Co-Authored-By: Claude Opus 4.6 <noreply@anthropic.com>
2026-02-09 10:15:36 -05:00
Taylor Eernisse
65583ed5d6 refactor: Remove redundant doc comments throughout codebase
Removes module-level doc comments (//! lines) and excessive inline doc
comments that were duplicating information already evident from:
- Function/struct names (self-documenting code)
- Type signatures (the what is clear from types)
- Implementation context (the how is clear from code)

Affected modules:
- cli/* - Removed command descriptions duplicating clap help text
- core/* - Removed module headers and obvious function docs
- documents/* - Removed extractor/regenerator/truncation docs
- embedding/* - Removed pipeline and chunking docs
- gitlab/* - Removed client and transformer docs (kept type definitions)
- ingestion/* - Removed orchestrator and ingestion docs
- search/* - Removed FTS and vector search docs

Philosophy: Code should be self-documenting.
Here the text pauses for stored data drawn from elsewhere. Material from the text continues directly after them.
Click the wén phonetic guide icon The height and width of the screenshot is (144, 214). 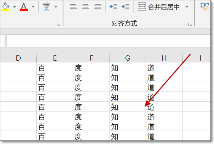[x=47, y=6]
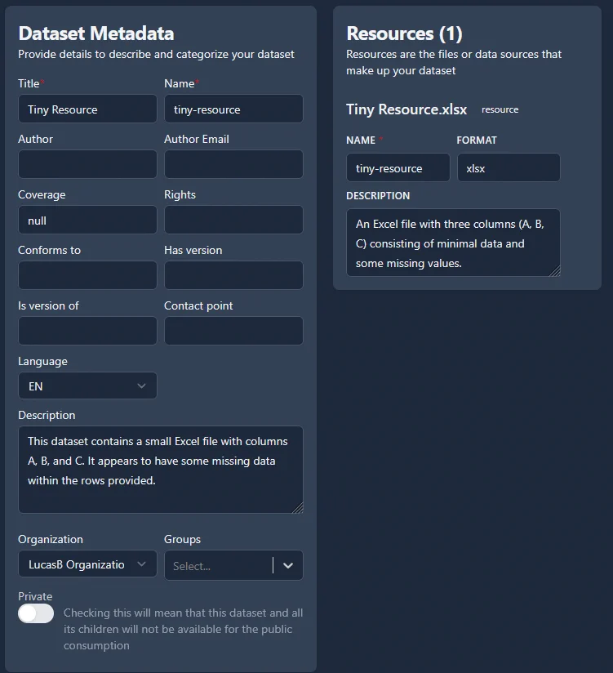The image size is (613, 673).
Task: Click the Is version of field
Action: (x=87, y=331)
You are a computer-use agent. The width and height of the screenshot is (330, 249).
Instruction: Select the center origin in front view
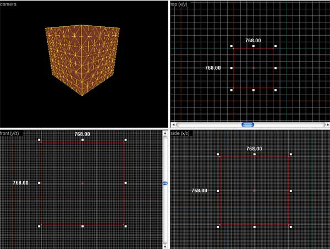coord(82,183)
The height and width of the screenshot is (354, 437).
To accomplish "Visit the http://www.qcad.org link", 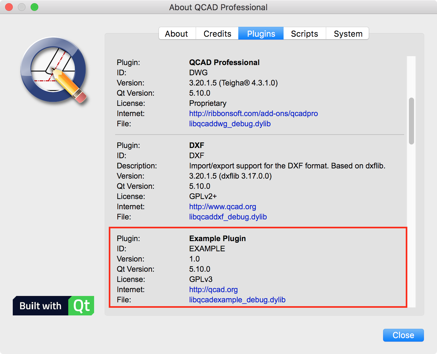I will pos(222,207).
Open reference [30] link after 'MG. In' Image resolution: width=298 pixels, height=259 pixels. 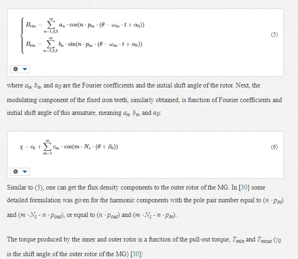click(x=244, y=188)
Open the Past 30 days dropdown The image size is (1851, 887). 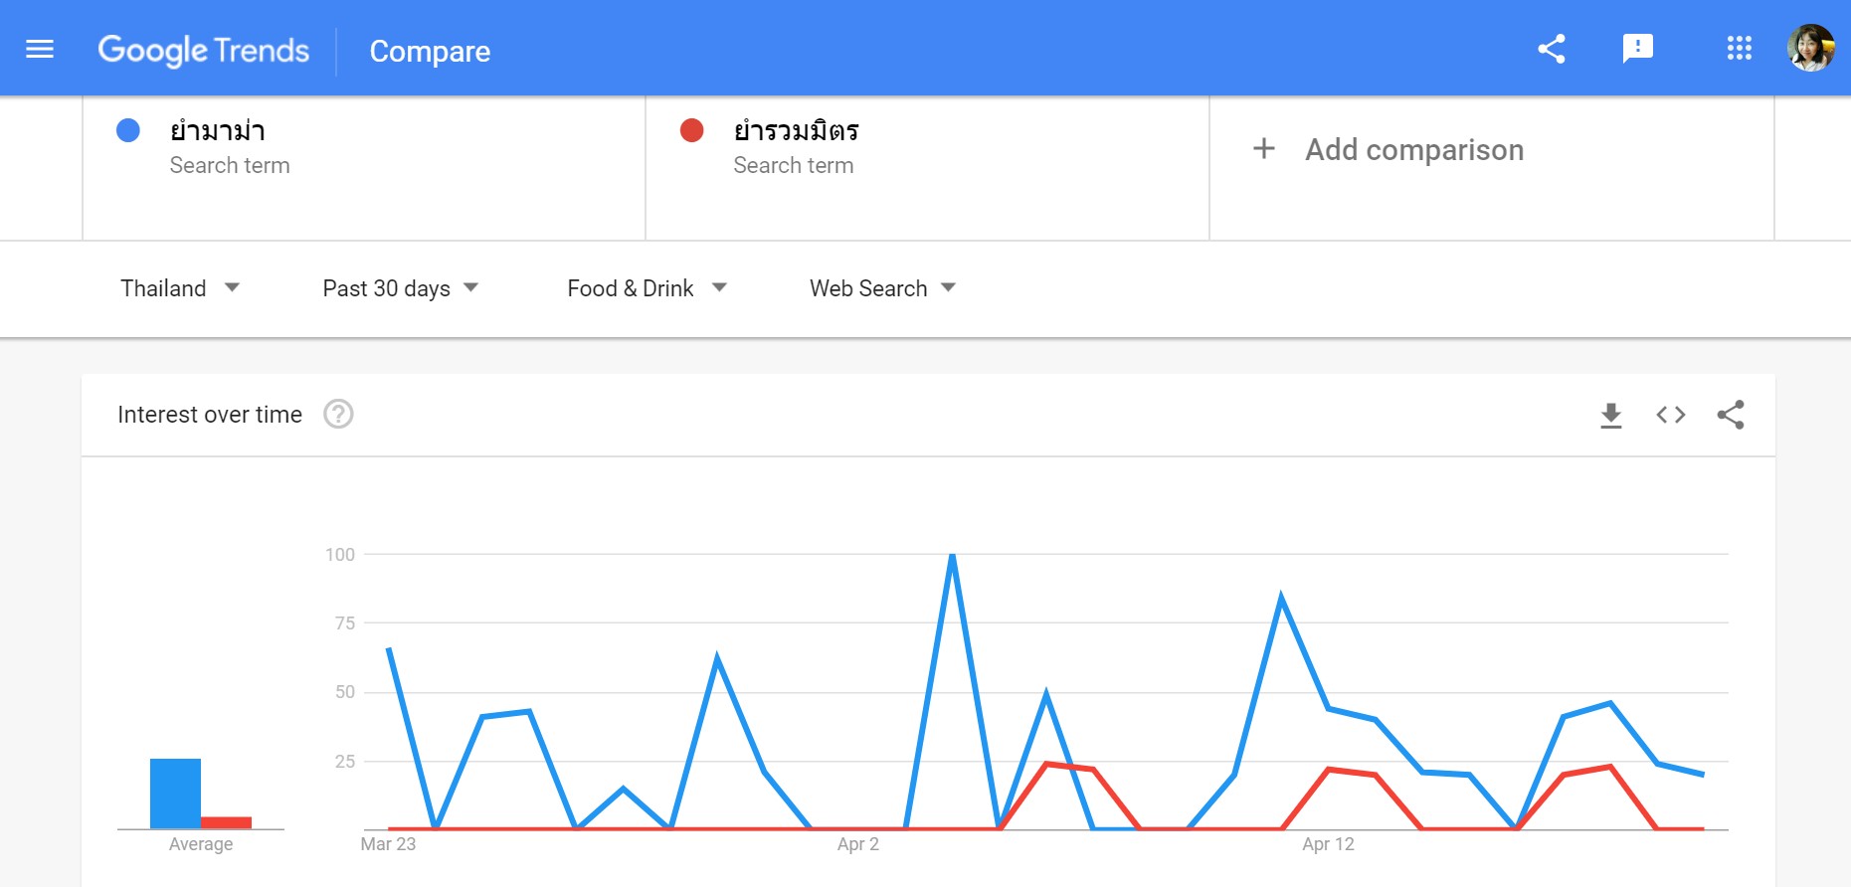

Comments should explain
"why" (business decisions, non-obvious constraints) not "what" (which
the code itself shows). This change reduces noise and maintenance burden
while keeping the codebase just as understandable.

Retains comments for:
- Non-obvious business logic
- Important safety invariants
- Complex algorithm explanations
- Public API boundaries where generated docs matter

Co-Authored-By: Claude Opus 4.5 <noreply@anthropic.com>
2026-02-05 00:04:32 -05:00
Taylor Eernisse
a92e176bb6 fix(events): Handle nullable label and milestone in resource events
GitLab returns null for the label/milestone fields on resource_label_events
and resource_milestone_events when the referenced label or milestone has
been deleted. This caused deserialization failures during sync.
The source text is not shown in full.